--- start Provided material ---

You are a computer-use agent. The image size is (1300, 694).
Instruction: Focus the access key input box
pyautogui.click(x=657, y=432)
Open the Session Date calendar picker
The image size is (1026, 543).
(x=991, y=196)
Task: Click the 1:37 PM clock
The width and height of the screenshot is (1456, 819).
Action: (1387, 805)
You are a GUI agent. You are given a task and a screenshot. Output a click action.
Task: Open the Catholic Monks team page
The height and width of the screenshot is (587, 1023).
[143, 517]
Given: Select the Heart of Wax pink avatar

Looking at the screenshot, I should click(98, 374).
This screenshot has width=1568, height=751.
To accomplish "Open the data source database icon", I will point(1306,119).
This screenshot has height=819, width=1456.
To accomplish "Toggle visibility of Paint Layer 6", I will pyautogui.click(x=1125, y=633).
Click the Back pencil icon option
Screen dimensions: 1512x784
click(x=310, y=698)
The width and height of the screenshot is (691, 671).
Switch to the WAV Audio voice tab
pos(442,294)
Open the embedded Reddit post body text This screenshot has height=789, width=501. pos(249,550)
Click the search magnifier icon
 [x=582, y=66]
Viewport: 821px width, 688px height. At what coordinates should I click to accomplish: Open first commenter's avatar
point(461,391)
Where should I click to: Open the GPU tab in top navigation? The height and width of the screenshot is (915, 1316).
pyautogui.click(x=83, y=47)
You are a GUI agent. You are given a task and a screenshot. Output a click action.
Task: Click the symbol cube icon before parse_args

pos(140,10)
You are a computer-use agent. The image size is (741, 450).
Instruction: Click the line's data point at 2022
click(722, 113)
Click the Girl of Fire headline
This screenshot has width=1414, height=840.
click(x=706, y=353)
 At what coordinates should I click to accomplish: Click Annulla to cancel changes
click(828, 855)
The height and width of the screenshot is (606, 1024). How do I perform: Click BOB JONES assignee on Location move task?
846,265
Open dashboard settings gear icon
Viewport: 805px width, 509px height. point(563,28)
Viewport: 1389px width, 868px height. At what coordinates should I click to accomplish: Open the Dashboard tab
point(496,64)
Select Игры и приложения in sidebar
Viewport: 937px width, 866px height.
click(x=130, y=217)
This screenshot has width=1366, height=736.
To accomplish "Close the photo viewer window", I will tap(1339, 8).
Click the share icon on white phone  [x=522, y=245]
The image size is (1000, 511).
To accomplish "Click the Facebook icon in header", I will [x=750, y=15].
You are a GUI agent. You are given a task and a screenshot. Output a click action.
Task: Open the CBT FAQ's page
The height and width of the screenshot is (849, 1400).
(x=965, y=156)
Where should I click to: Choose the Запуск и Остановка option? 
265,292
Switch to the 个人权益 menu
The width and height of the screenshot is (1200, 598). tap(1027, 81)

--- end Provided material ---

#### Aim of the task
Can you edit the stored data above so that every "icon" becomes "button", with nothing else changed?

#### Result
You are a computer-use agent. The image size is (1300, 694).
Instruction: Focus the access key input box
pyautogui.click(x=657, y=432)
Open the Session Date calendar picker
The image size is (1026, 543).
(x=991, y=196)
Task: Click the 1:37 PM clock
The width and height of the screenshot is (1456, 819).
Action: (1387, 805)
You are a GUI agent. You are given a task and a screenshot. Output a click action.
Task: Open the Catholic Monks team page
The height and width of the screenshot is (587, 1023).
[143, 517]
Given: Select the Heart of Wax pink avatar

Looking at the screenshot, I should click(98, 374).
This screenshot has width=1568, height=751.
To accomplish "Open the data source database button", I will point(1306,119).
This screenshot has height=819, width=1456.
To accomplish "Toggle visibility of Paint Layer 6", I will pyautogui.click(x=1125, y=633).
Click the Back pencil button option
Screen dimensions: 1512x784
click(x=310, y=698)
The width and height of the screenshot is (691, 671).
Switch to the WAV Audio voice tab
pos(442,294)
Open the embedded Reddit post body text This screenshot has height=789, width=501. pos(249,550)
Click the search magnifier button
 [x=582, y=66]
Viewport: 821px width, 688px height. At what coordinates should I click to accomplish: Open first commenter's avatar
point(461,391)
Where should I click to: Open the GPU tab in top navigation? The height and width of the screenshot is (915, 1316).
pyautogui.click(x=83, y=47)
You are a GUI agent. You are given a task and a screenshot. Output a click action.
Task: Click the symbol cube button before parse_args

pos(140,10)
You are a computer-use agent. The image size is (741, 450).
Instruction: Click the line's data point at 2022
click(722, 113)
Click the Girl of Fire headline
This screenshot has width=1414, height=840.
click(x=706, y=353)
 At what coordinates should I click to accomplish: Click Annulla to cancel changes
click(828, 855)
The height and width of the screenshot is (606, 1024). How do I perform: Click BOB JONES assignee on Location move task?
846,265
Open dashboard settings gear button
Viewport: 805px width, 509px height. point(563,28)
Viewport: 1389px width, 868px height. At what coordinates should I click to accomplish: Open the Dashboard tab
point(496,64)
Select Игры и приложения in sidebar
Viewport: 937px width, 866px height.
click(x=130, y=217)
This screenshot has width=1366, height=736.
To accomplish "Close the photo viewer window", I will tap(1339, 8).
Click the share button on white phone  [x=522, y=245]
The image size is (1000, 511).
To accomplish "Click the Facebook button in header", I will [x=750, y=15].
You are a GUI agent. You are given a task and a screenshot. Output a click action.
Task: Open the CBT FAQ's page
The height and width of the screenshot is (849, 1400).
(x=965, y=156)
Where should I click to: Choose the Запуск и Остановка option? 
265,292
Switch to the 个人权益 menu
The width and height of the screenshot is (1200, 598). tap(1027, 81)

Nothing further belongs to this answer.